■ Task item
Leaving pictures out, repeat word for word the line that has "Where should I" and each line that follows it to the end of the listing.
--- Data to process Enclosed Below ---
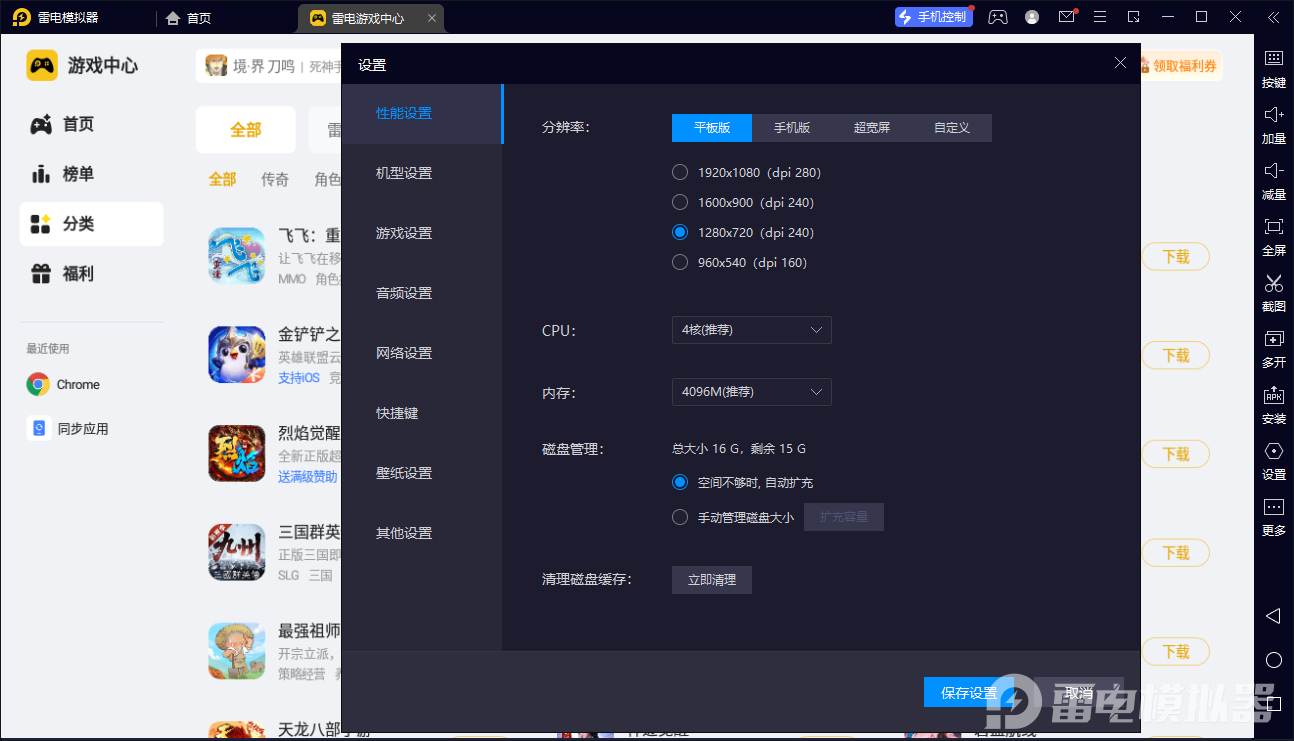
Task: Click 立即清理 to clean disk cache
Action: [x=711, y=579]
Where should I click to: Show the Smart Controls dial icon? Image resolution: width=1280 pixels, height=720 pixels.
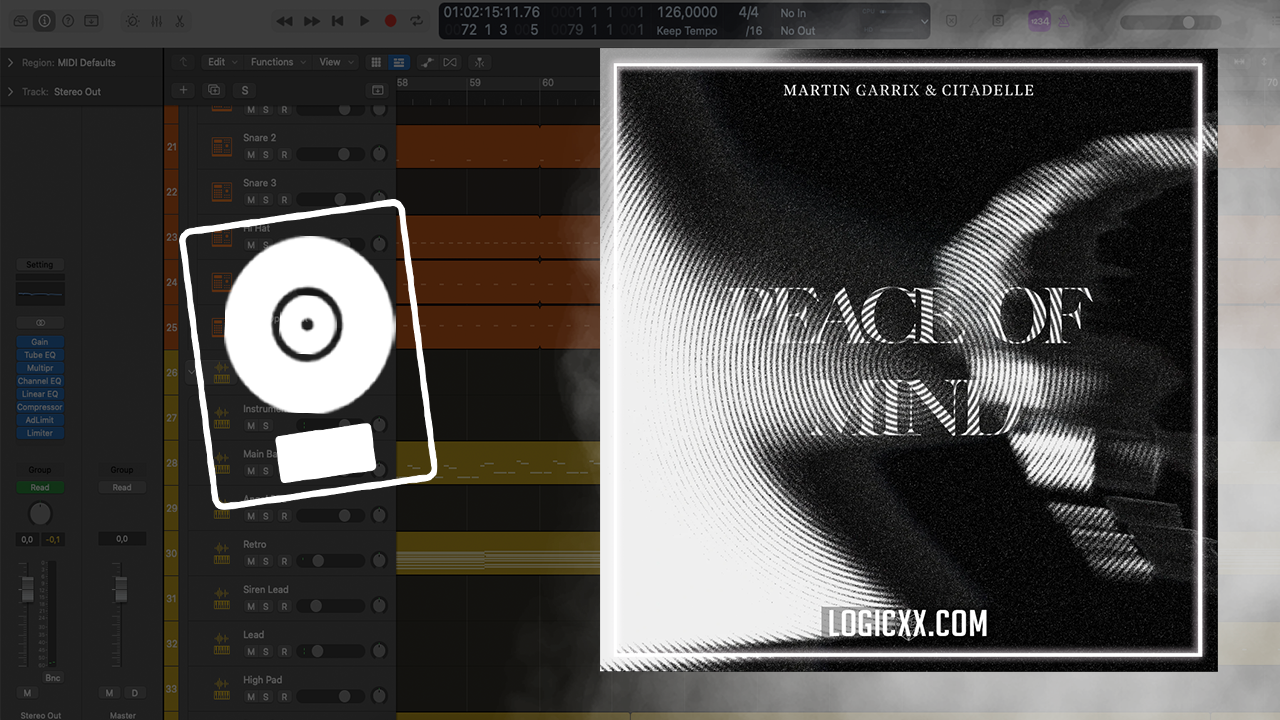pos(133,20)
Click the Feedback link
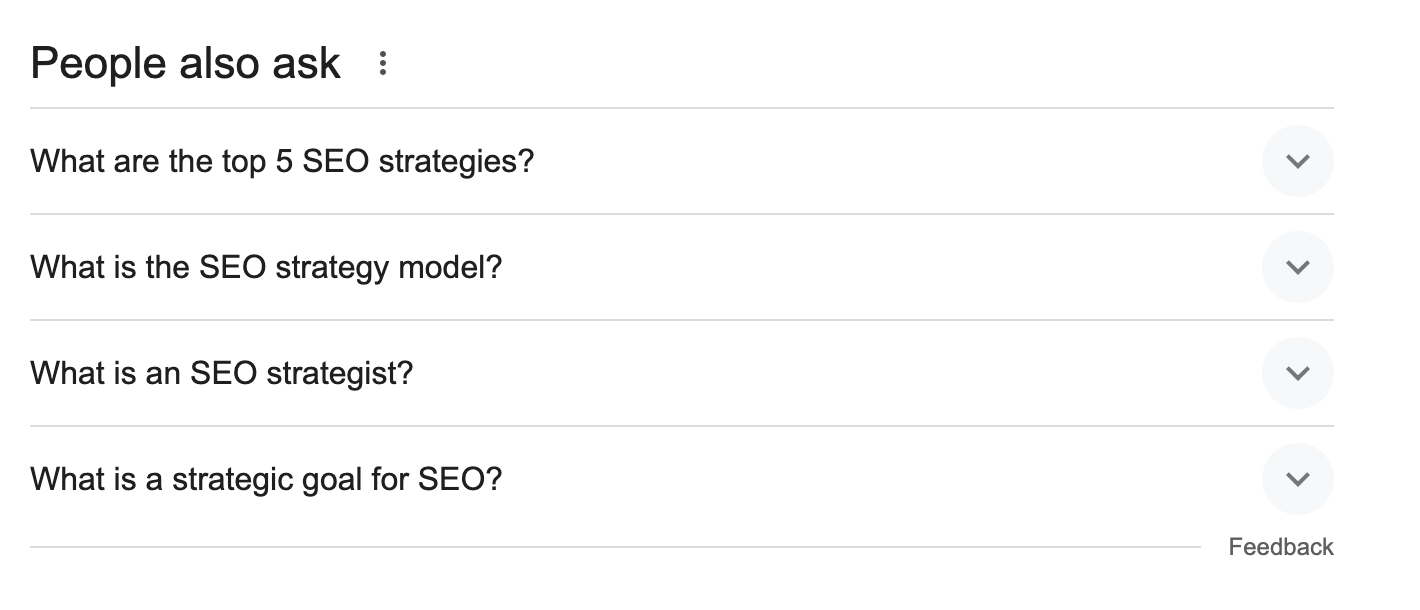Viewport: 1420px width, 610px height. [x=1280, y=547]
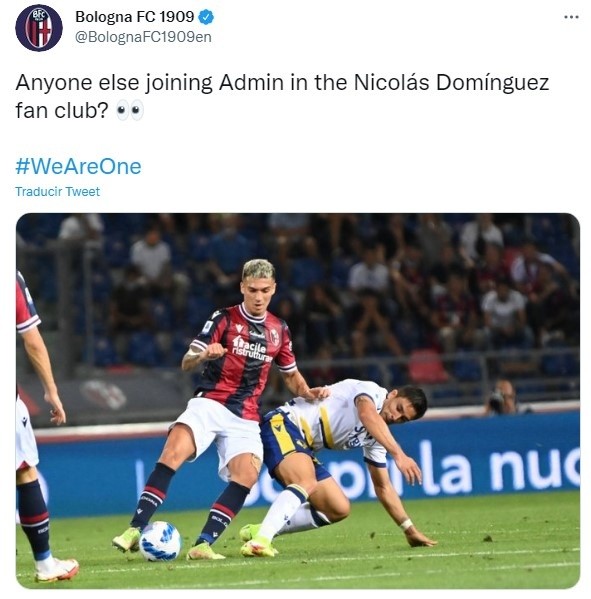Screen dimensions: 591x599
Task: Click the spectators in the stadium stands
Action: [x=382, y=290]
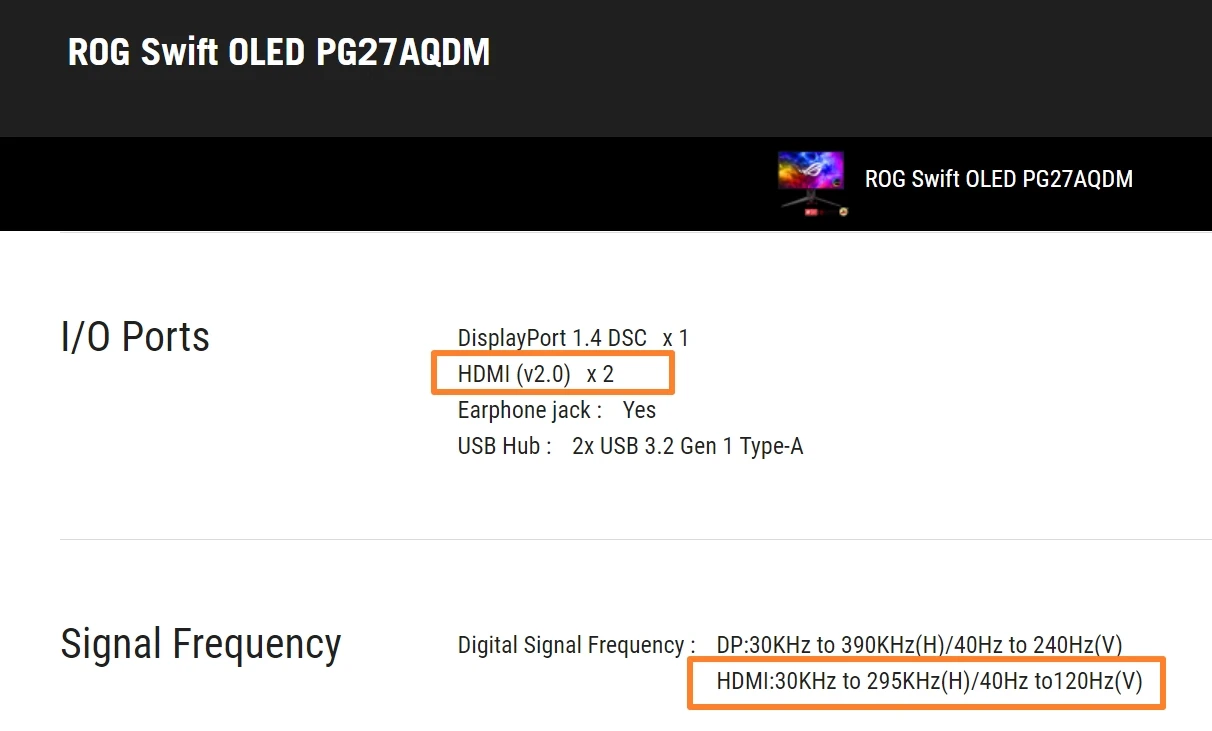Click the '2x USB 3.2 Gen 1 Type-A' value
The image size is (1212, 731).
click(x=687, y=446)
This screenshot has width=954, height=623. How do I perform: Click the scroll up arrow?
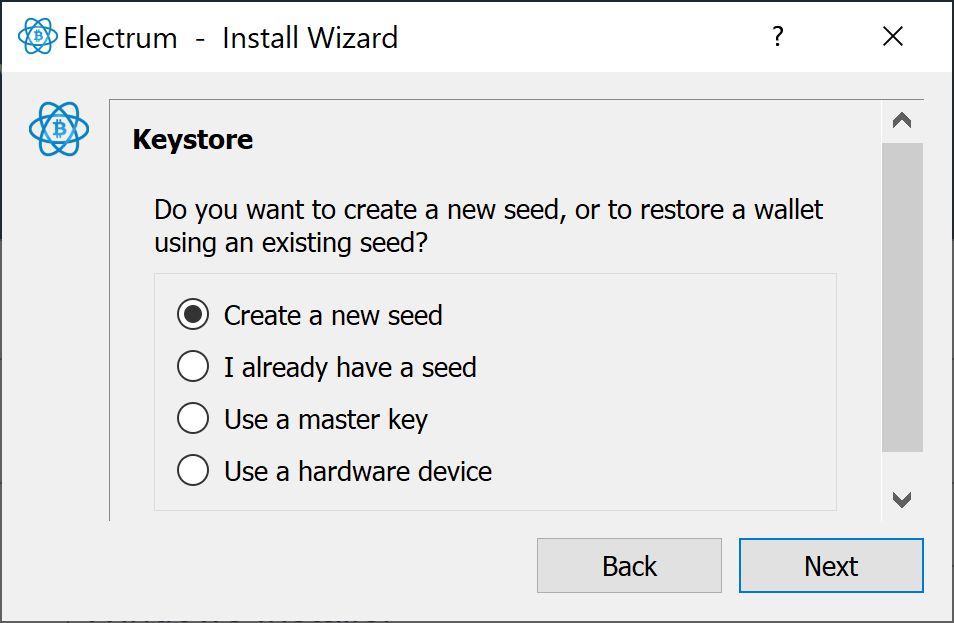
--- End of Enclosed Data to process ---
■ Written solution
Where should I click to: Show the Smart Controls dial icon? Image resolution: width=1280 pixels, height=720 pixels.
pos(133,20)
Click the Feedback link
Viewport: 1420px width, 610px height. [x=1280, y=547]
Screen dimensions: 591x599
Task: Click the spectators in the stadium stands
Action: [x=382, y=290]
Click the '2x USB 3.2 Gen 1 Type-A' value
The image size is (1212, 731).
click(x=687, y=446)
This screenshot has width=954, height=623. How do I perform: Click the scroll up arrow?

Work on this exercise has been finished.